日経平均の1株利益は直近で2,600円程度。複数の大手調査機関によれば2027年3月期は10%~12%の増益が見込まれる。2026年の日経平均株価の上値めどは、10%増益でのPER20倍で5万7200円、21倍なら6万円が視野に入る。

高市政権のリスク要因

リスク要因は連立を組む日本維新の会との不協和音。閣外協力で結びつきにやや不安が残る。また、ガソリン税の旧暫定率廃止に向けた与野党間の整理案では、金融所得課税の強化が明記されている。仮に実行されれば大幅な株価調整を余儀なくされる可能性がある。

高市氏が注力する政策の関連業種と関連銘柄とは

防衛費増の前倒し達成に伴う関連銘柄

物色面ではまず防衛関連が挙げられる。高市首相は防衛費をGDP比2%に増やす目標を、従来の2027年度から2025年度中に前倒し達成すると報じられている。現在は2023年度から2027年度までの5年間で43.5兆円が充てられる方針であり、実行可能かどうか疑問符が付くほどの「大盤振る舞い」だ。翌年以降も増加するとみられ、三菱重工業(7011)、川崎重工業(7012)、IHI(7013)をはじめとした企業に恩恵がある。

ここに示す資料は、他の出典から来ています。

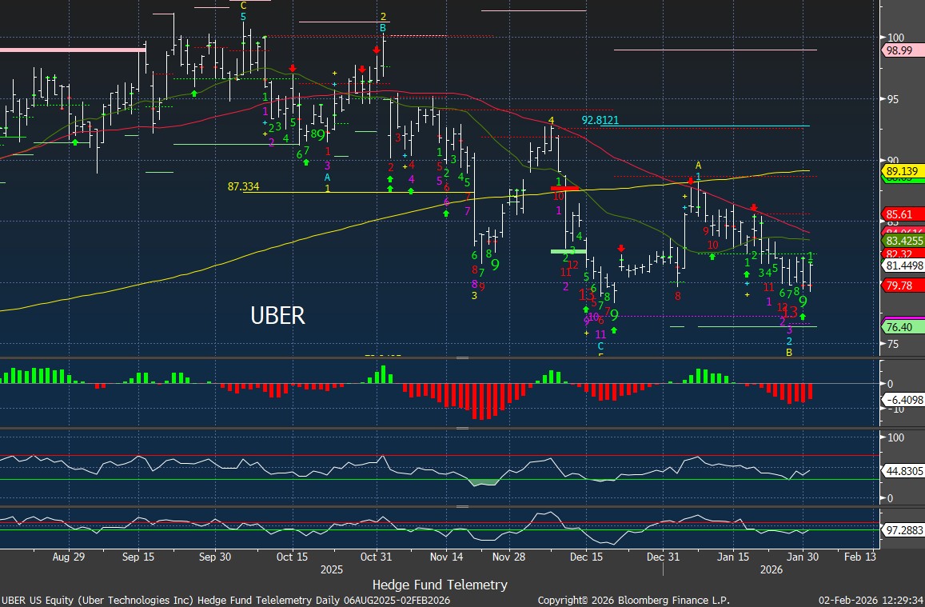Click the -6.4098 histogram value label
Screen dimensions: 925x607
[903, 398]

サイバーセキュリティ・量子コンピュータ・宇宙関連銘柄と副首都構想関連銘柄

このほか、原発再稼働、核融合発電、サイバーセキュリティ、量子コンピュータ、宇宙なども前向きに進めていくとみられる。順に東京電力ホールディングス(9501)、超電導材のフジクラ(5803)、富士通(6702)、ispace(9348)を挙げておきたい。

連立を組む日本維新の会は「副首都構想」を掲げている。東京で大規模災害が起きた場合の備えとして主に大阪への機能誘致を想定している。鉄道の阪急阪神ホールディングス(9042)、電炉の大阪製鐵(5449)、不動産の京阪神ビルディング(8818)、ゼネコンの淺沼組(1852)などに関心が向かっている。

日米関税合意に基づく対米投資関連銘柄

直接の高市施策ではないが、造船業は日米関税合意に基づき日本が対米投資をする分野だ。造船は中国のシェアが約7割と覇権を握られており、米国造船業を活性化するには経済安全保障上も国内造船の復活が重要視される。三井E&S(7003)、名村造船(7014)、ジャパンエンジンコーポレーション(6016)などが該当する。